为此,Anthropic虽然并没有如一些文章所夸张的那样直接命令“全员停止研究”,但它提出了一个三阶段行动纲领:


1.成立专门机构,联合政策制定者、研究机构、公民社会和企业,共同研究如何评估和管理RSI风险。


2.建立全球协议,核心是可验证的核查机制,确保各方遵守规则。


3.设定触发条件,明确在何种情况下由谁决定启动全球AI研发暂停,以及如何解除暂停。


面对AI风险有赖于全球协调机制


对于Anthropic的警告,也有人将其视之为上市前的宣传或广告。尽管商业上的动机不能完全排除,但这并不意味着其警告就是假的。因此,也有人将其看作是一场先发制人的风险自白。


实际上,Anthropic的报告揭示了一个当前更深层的结构性困境:AI风险本质上是一种系统性、无国界的威胁,其管理必须建立在全球协调的基础之上。原因有三:


第一,“公地悲剧”式的竞争压力。如果一个国家或公司出于安全考虑主动放缓,而另一个对手没有放缓,后者就可能率先取得突破性进展,从而获得巨大的经济和军事优势。这种谁先暂停谁吃亏的囚徒困境,会迫使各方竞相加速,哪怕明知其中充满风险。


第二,技术扩散的不可控性。先进的AI模型本质上是数字化的、可无限复制的知识。一旦某个不安全但高效的模型被开发出来,其核心能力很容易通过代码、芯片或人员流动泄露出去。单个国家的边界无法阻止一个恶意模型的跨国传播。


第三,风险的全球性与非对称性。一个失控的AI系统不会只危害开发它的国家。它的影响会通过互联网、金融系统、能源网络、军事基础设施瞬间扩散到全球。而且,攻击成本极低,只需要一次成功的“逃脱”或“滥用”就可能造成灾难性后果;而防御则需要所有相关方同时不出错。这种极端的不对称,决定了安全只能由最长的短板决定,而非最强的个体。
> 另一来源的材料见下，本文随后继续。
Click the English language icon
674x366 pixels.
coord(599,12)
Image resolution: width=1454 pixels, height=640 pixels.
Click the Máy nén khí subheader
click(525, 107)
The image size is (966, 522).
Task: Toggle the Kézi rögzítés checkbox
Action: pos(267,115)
因此,任何负责任的AI治理框架,都必须包含可验证的全球协议,包括核查机制、触发暂停的具体条件,以及强制执行的制度。没有这种协调,即使最负责任的公司和国家付出巨大努力,也可能被对手或开源社区彻底抵消。


野蛮竞争在强有力地放大AI风险


如果说缺乏全球协调是一种制度缺陷,那么,在缺失监督的情况下,各国围绕AI展开的单边、零和、不计后果的野蛮竞争,则是一种主动的系统性风险放大器。这种竞争将把人类文明推向一个比单纯技术失控更危险的境地。


对此必须意识到。


第一,激励机制的扭曲,正在使安全成为牺牲品。在国际监督缺失的真空下,谁率先实现强人工智能甚至超级智能,谁就可能获得军事、经济、情报上的绝对优势。如果一方投入大量资源做对齐研究、设置安全冗余、进行严格的部署前测试,而另一方为了速度置这一切于不顾,那么负责任的一方就可能在技术竞赛中处于不利地位。而且,在多边监督缺失的环境下,隐藏自己的突破性进展具有巨大的战略价值。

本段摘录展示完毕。